To be fair, part of the problem with Ponyo falls in the hands of those dwelling on this side of the Pacific. The Walt Disney Company has a standing order for all Miyazaki movies of the feature-length variety, which means that each of the Japanese pictures are carted over here for distribution under the familiar Disney banner. Fearing that no one wants to see a kids movie with subtitles, the people behind Disney's distribution deal hire English-speaking actors to record a new dialogue track for the movie. This has worked well in the past (Disney's been doing this with Miyazaki movies for quite a while), but Ponyo's kids are an exception.
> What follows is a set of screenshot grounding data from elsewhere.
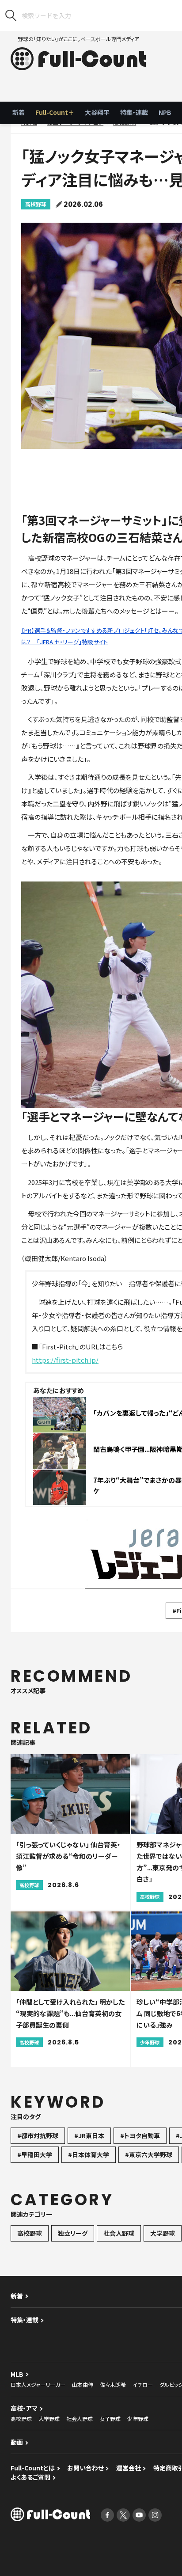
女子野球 (110, 2418)
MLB (17, 2374)
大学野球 (162, 2233)
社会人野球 (118, 2233)
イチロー (143, 2384)
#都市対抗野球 (37, 2135)
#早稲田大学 (34, 2154)
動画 (17, 2442)
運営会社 (128, 2467)
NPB (165, 112)
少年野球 (137, 2418)
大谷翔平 (97, 112)
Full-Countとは (33, 2467)
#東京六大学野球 (148, 2154)
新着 (18, 112)
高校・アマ (24, 2408)
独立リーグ (72, 2233)
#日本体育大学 (88, 2154)
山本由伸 (82, 2384)
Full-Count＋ (54, 112)
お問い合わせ (85, 2467)
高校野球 (35, 204)
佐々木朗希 (113, 2384)
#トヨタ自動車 (140, 2135)
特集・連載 (134, 112)
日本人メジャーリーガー (38, 2384)
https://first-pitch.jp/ (65, 1359)
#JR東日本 (89, 2135)
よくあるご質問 (30, 2477)
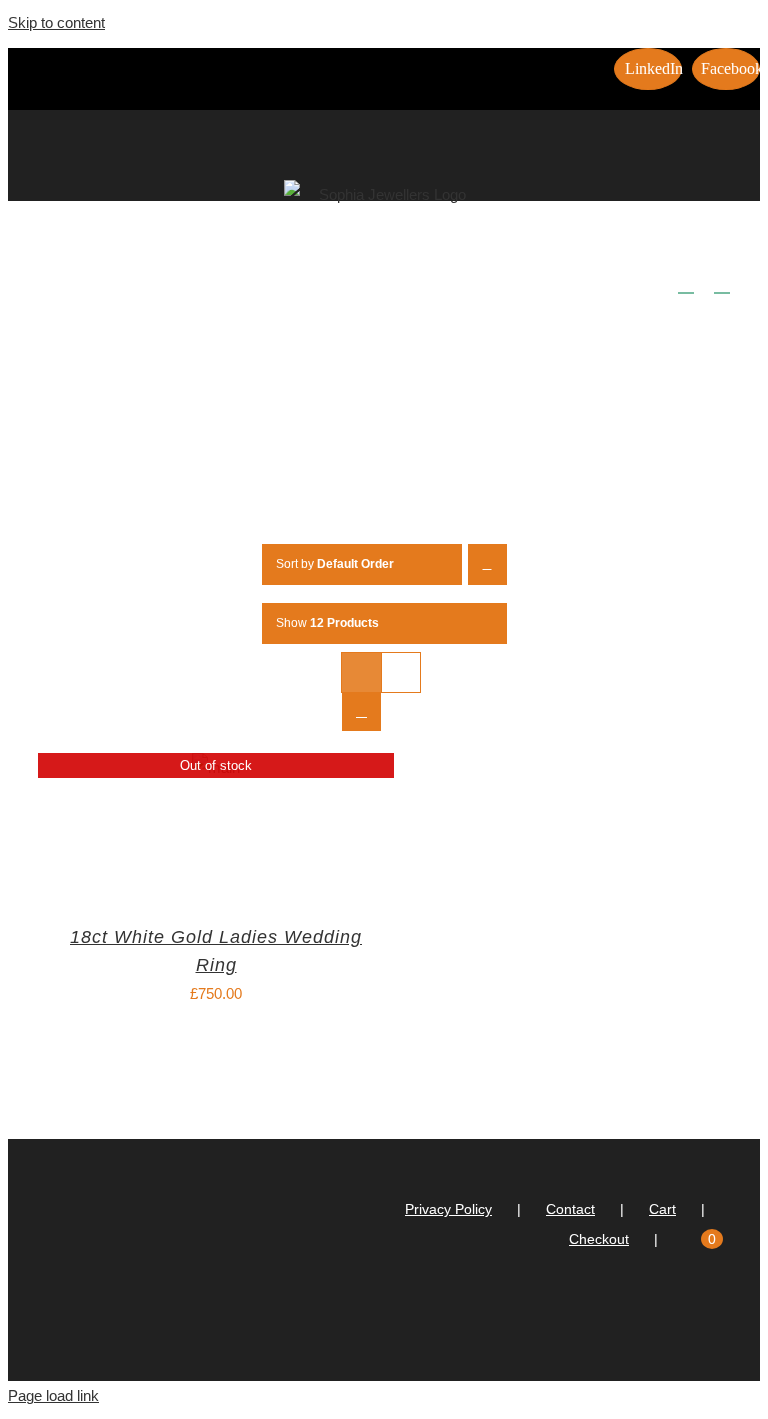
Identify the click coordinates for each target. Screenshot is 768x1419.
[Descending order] (487, 564)
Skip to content (56, 22)
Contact (570, 1209)
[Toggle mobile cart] (686, 283)
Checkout (599, 1239)
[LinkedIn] (697, 1319)
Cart (662, 1209)
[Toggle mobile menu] (722, 283)
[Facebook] (724, 1319)
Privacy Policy (448, 1209)
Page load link (53, 1395)
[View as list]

Sosuke and Ponyo are voiced by Frankie Jonas (the youngest of the super-popular Jonas Brothers) and Noah Cyrus (younger sister to superstar Miley), respectively. While I can understand the business plan behind the decision to cast these two voices, I have to admit that Jonas and Cyrus come equipped with squealing voices that operate like nails on a chalkboard. It doesn't help that they scream almost every one of their lines. I'm pretty sure I will have nightmares for the rest of my life in which Noah Cyrus screeches the word "ham!" on an endless loop in my ear.
Between Ponyo and July's maddening kiddie crap G-Force, I am beginning to feel like a nasty curmudgeon whining about how they don't make children's entertainment like they used to. But the most frustrating thing is that I consider Miyazaki to be one of the few cinematic storytellers who does have a genuine ability to spin family-friendly tales into heart-warming gold. His previous two features, the 2001 beauty Spirited Away and the 2004 marvel Howl's Moving Castle, are among the best kid's movies in the last decade.
I hope that Ponyo is merely a misstep in a rather brilliant career and not a sign of Miyazaki giving up or running out of creative gas. The filmmaker has not lost his sense of visual imagination, but the threadbare story feels like a carelessly discarded pile of uninteresting ideas. Ponyo is a movie worth watching if it comes with a mute button (the title song, performed by Frankie Jonas and Noah Cyrus and played over the end credits, is a terrifying aural assault), but it's not a movie that I can recommend with a clear conscience. Miyazaki's latest offers lots of goofy-looking marine creatures worthy of a chuckle, but it's really just a narrative whirlpool, spiralling out of control and into obscurity.